> _QUOTED PASSAGE_:
Ask HN What Web App Would You Like to See/Need? - bbommarito

I have this hankering to get started on a web app (Not really for YCombinator, but more because I have the time and really want to spend a chunk of time coding).<p>My problem is I have yet to find a web app that's lacking for my own needs. Tons of news sites, tons of tech sites for questions. This brings up a problem with trying to find a project to dig into.<p>So, what web app do you want to see happen? What niche, or need do you have that is not currently solved? The bigger the better, and the more interactive the better (I really miss doing heavy JS, so the more interaction needed, the better). Finance is not really my area of expertise, but anything outside that I can consider and think if it's feasible.
======
Cafesolo
I want an app that will send me an email when a band I like releases a new
album. Maybe take my favorite artists from my Last.fm profile, and make money
by referring album sales to Amazon.

> _MATERIAL PROVIDED_:
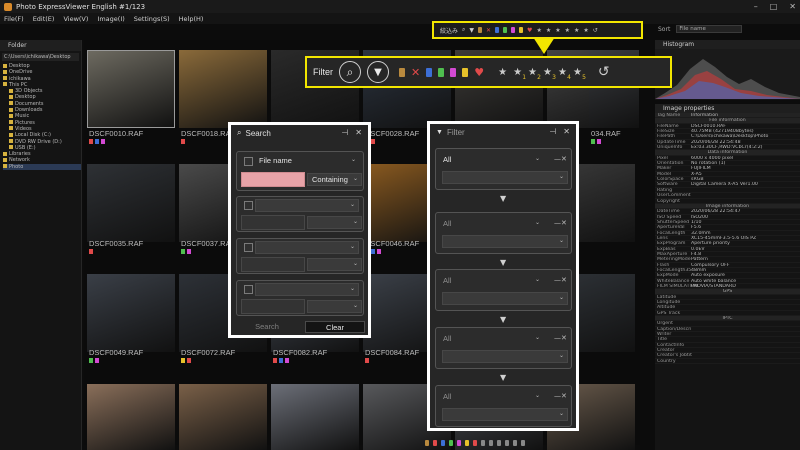 The height and width of the screenshot is (450, 800). What do you see at coordinates (273, 222) in the screenshot?
I see `criteria-2-value-input` at bounding box center [273, 222].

> _ACTIVITY_: Summarize the forum thread in two sentences. Work from the forum thread alone; the data play no part in what follows.

> _RESULT_: A poster who has time to spend coding wants to build a web app but has found none lacking for their own needs, so they ask readers which app, ideally large and interactive, they would like to see, noting that finance is outside their expertise. One reply asks for an app that sends an email when a favorite band releases a new album, perhaps drawing artists from a Last.fm profile and making money by referring album sales to Amazon.